About The Washington Award

Each year during Engineers Week the prestigious Washington Award is conferred upon an engineer(s) whose professional attainments have preeminently advanced the welfare of human kind. Presentation of the award is made at a joint banquet of the members and guests of the Western Society of Engineers; the American Institute of Mining, Metallurgical and Petroleum Engineers; American Society of Civil Engineers; American Society of Mechanical Engineers; Institute of Electrical and Electronic Engineers; National Society of Professional Engineers; and the American Nuclear Society.

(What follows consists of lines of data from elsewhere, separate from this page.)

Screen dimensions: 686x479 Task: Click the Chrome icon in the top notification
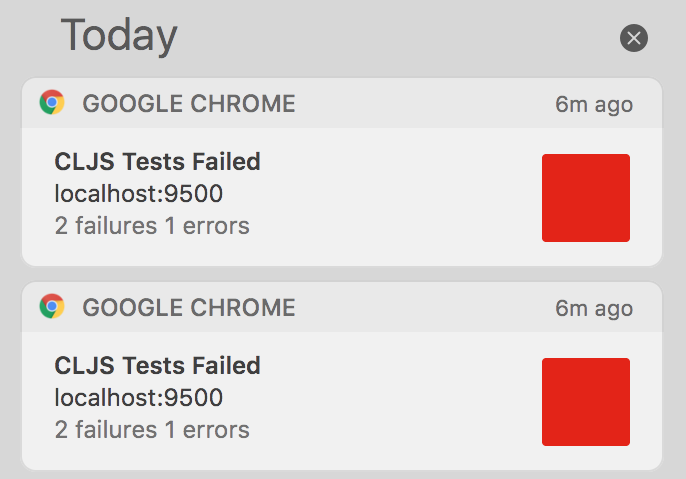(52, 103)
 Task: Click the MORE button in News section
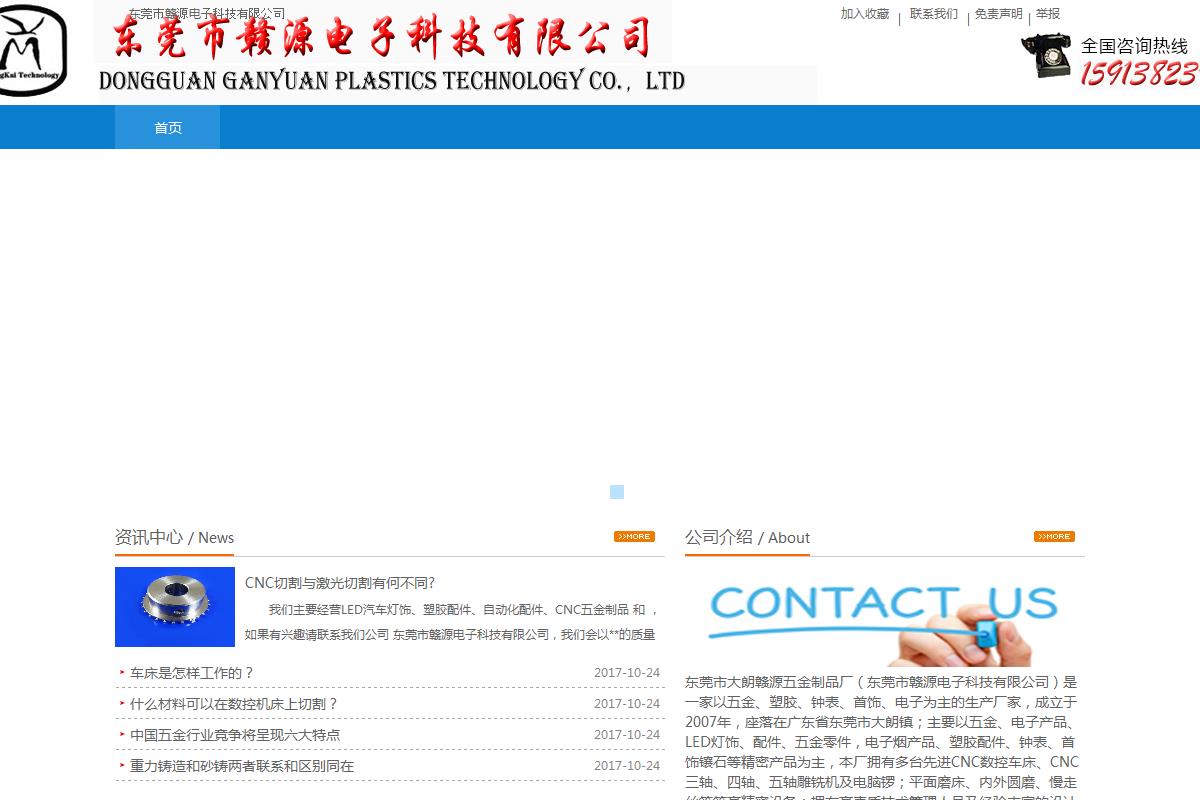coord(634,537)
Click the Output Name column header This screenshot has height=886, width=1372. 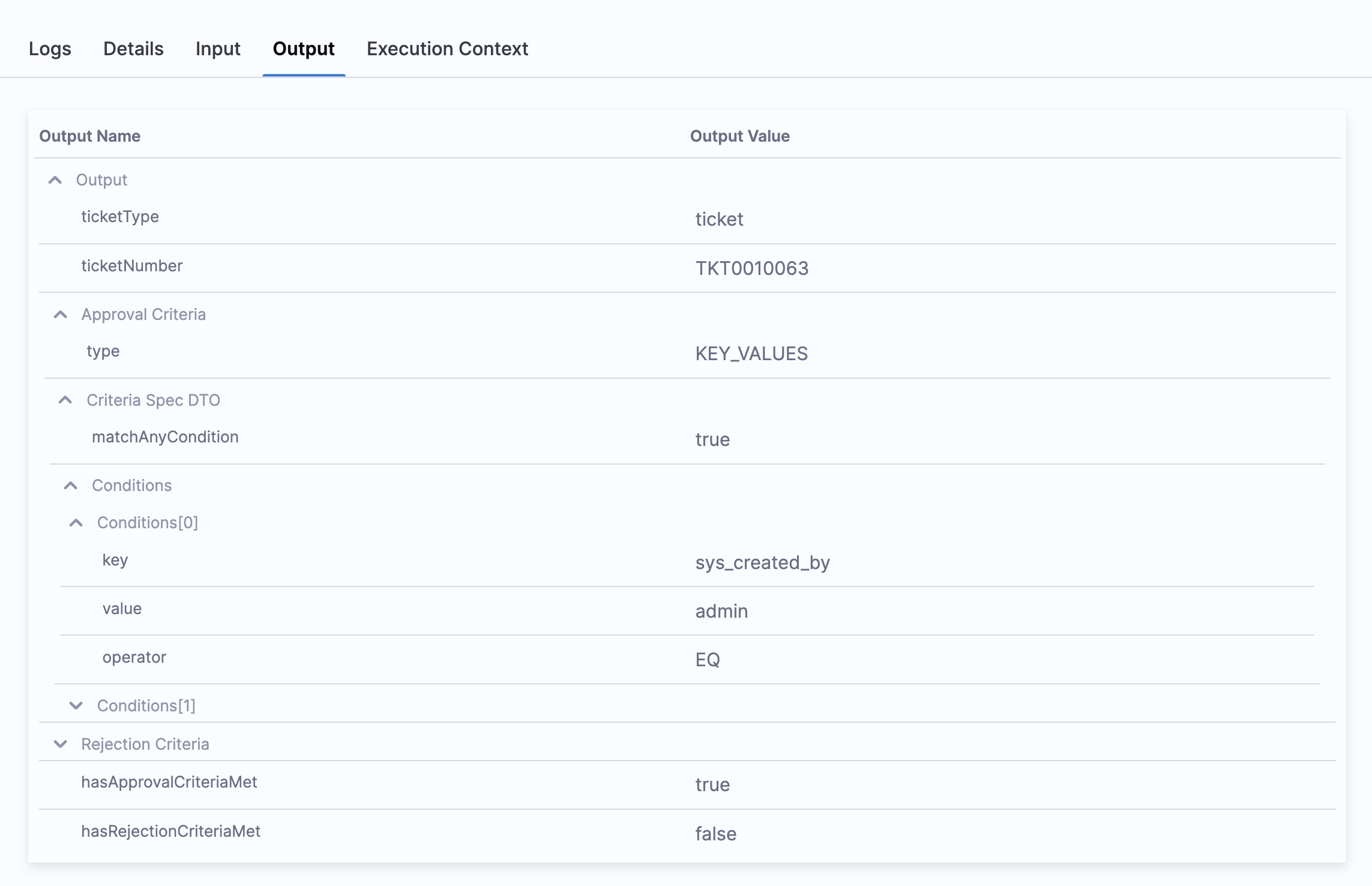tap(90, 136)
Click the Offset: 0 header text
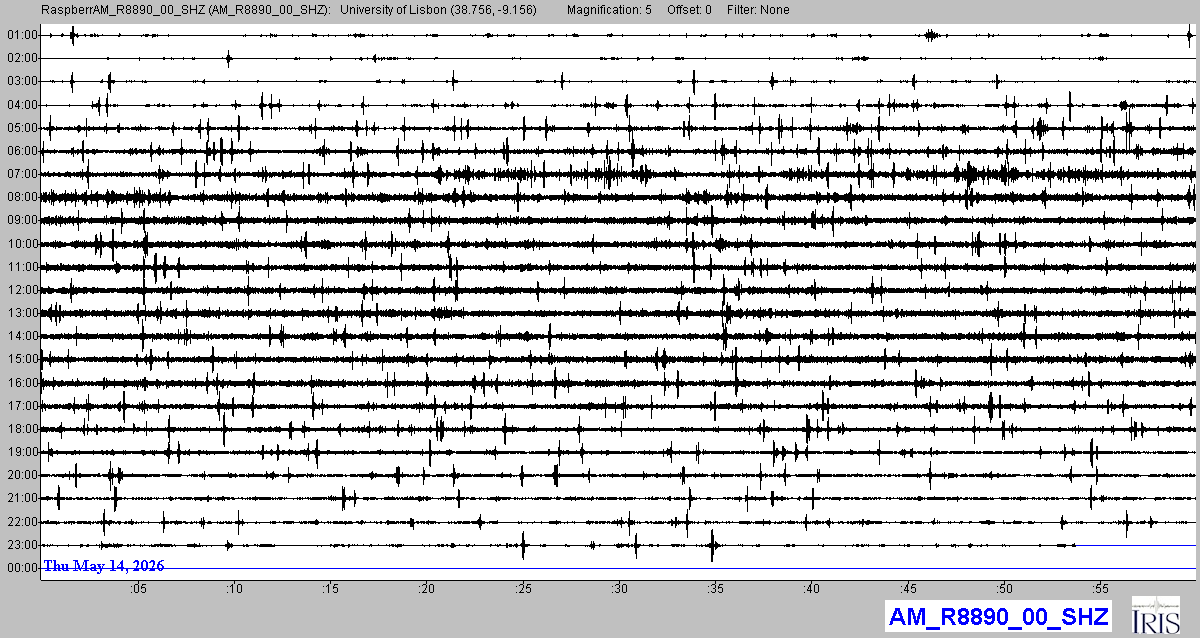This screenshot has width=1200, height=638. (689, 10)
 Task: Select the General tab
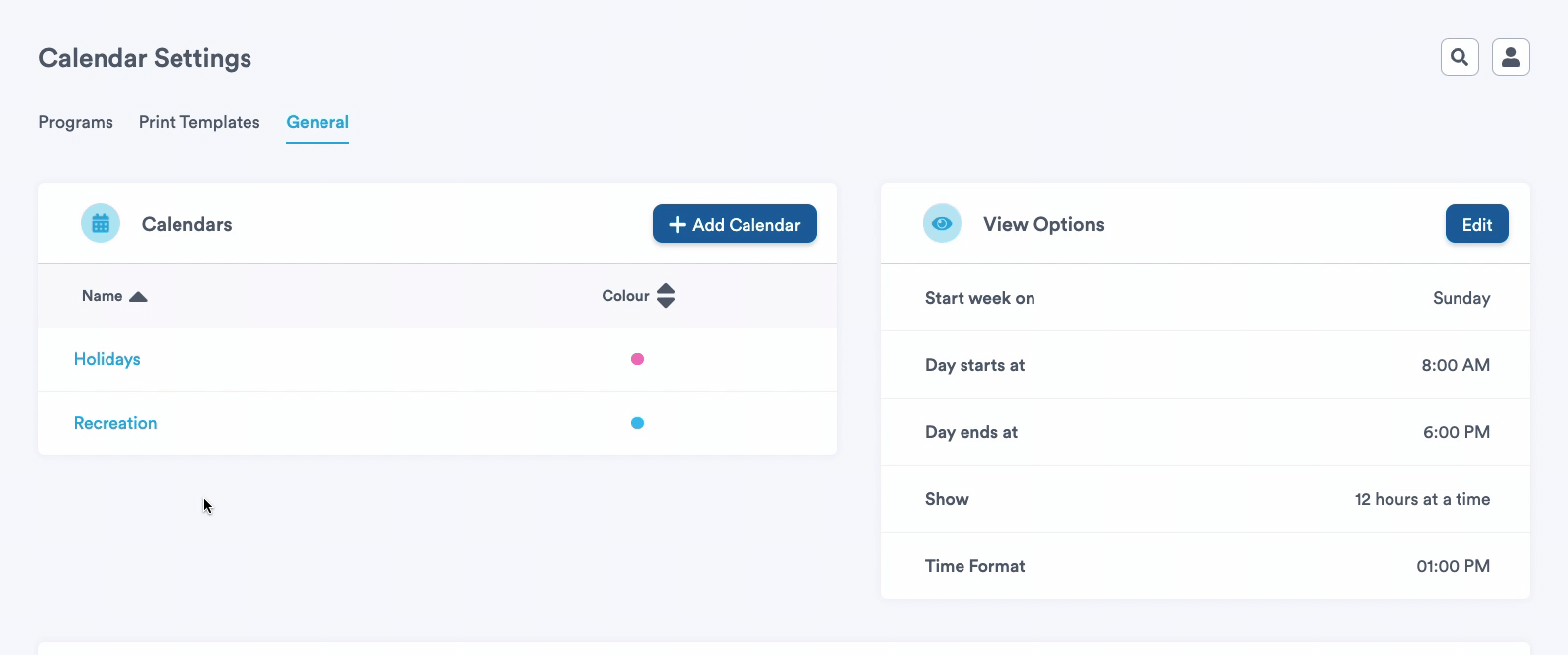(x=318, y=122)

Washington Award Discover Engineers Week February 21-26, 2016

The Future Young Engineers

In addition to the presentation of the Washington Award, nearly 100 pre-college students will be recognized for their success in regional STEM competitions.

Banquet Info

2016 Chicagoland Engineering Awards Benefit


When

February 26, 2016

Where

Hilton Chicago – 720 S. Michigan Ave, Chicago

Featuring the 103rd presentation of the Washington Award to ... Dr. Aprille Joy Ericsson

Register

2016 Awards Dinner Brochure

Award Recipient of 2016

Dr. Aprille Joy Ericsson

Dr. Aprille Joy Ericsson

Dr. Aprille Joy Ericsson, is the former Deputy to the Chief Technologist for the Applied Engineering & Technology Directorate at NASA Goddard Space Flight Center (GSFC). Her primary focus as a Technologist has been Advanced Manufacturing, Applied Nanotechnology, miniaturization of Technology for CubeSat and SmallSat space platforms. Currently, Dr. Ericsson serves as the NASA GSFC Program Manager for Small Business Innovative Research/Small Business Technology Transfer Research (SBIR/STTR). This SBA funded program enables small businesses and small businesses collaborating with universities, respectively, to compete for opportunities to solve selected R&D challenges faced by various government agencies within the United States. NASA's SBIR/STTR programs are designed to foster entrepreneurial innovations while simultaneously solving critical NASA R&D challenges.

She was born in Brooklyn, NY, educated in the NYC public schools, and later in Cambridge, Ma. She received her B.S. in Aeronautical and Astronautical Engineering at the MIT. She received her Masters of Engineering and Ph.D. in Mechanical Engineering at Howard University (HU) with an Aerospace option. She has been a Guest researcher at Harvard/Radcliffe University.

The majority of Dr. Ericsson's 25+ years engineering career has been at the NASA Goddard Space Flight Center (GSFC) in the Engineering Directorate. Initially, she worked in the Guidance Navigation & Control discipline conducting spacecraft simulations and analysis to predict their dynamic behavior during flight and to determine the best spacecraft attitude and structural vibration control methods. Dr. Ericsson has also worked at NASA HQs as a Program Executive for the Earth Science Enterprise and a Resource Manager for the Space Science Enterprise. For 10 years, she has been Instrument Project Manager (IM) for various instruments which include: the Near-Infrared Spectrograph on the James Webb Space Telescope, the Project Engineer for the Lunar Orbiter Laser Altimeter which launched April 2009, on the Lunar Reconnaissance Orbiter. For 3.5 years she served as the Deputy Instrument Project Manager for ICESat-2's sole instrument the Advanced Topographic Laser Altimeter System (ATLAS), a $480M lidar instrument that will continue the important observations of ice-sheet elevation change, sea-ice freeboard, and vegetation canopy height begun by ICESat(-I) in 2003.

Dr. Ericsson serves on numerous boards, and in community leadership positions. Currently, she serves on the MIT Industry Advisory Council on Minority Education and the National Academy of Engineering Board on Higher Education and Workforce. Recently, she served as the Chair of the Board of Directors for the HU Public Charter Middle School of Mathematics and Science and HU Trustee. She has been recognized as an outstanding technical leader, and above all else a coach, mentor, and friend to young people of all ages across the nation.

Dr. Ericsson has enjoyed playing competitive softball, flag football, basketball, and enjoys drawing, cycling, and skiing. Currently, she coaches T-ball in the DC Banneker League. Her daughter, Arielle Joy Ericsson-White (age 6years) plays T-ball and attends Public Elementary School in Washington, DC.

She is proud to be the first (African American) female to receive a Ph.D. in Mechanical Engineering from HU; the first African American to receive a Ph.D. in Mechanical Engineering, the Aerospace option from HU; and the first African American female to receive a Ph.D. in Engineering at NASA GSFC.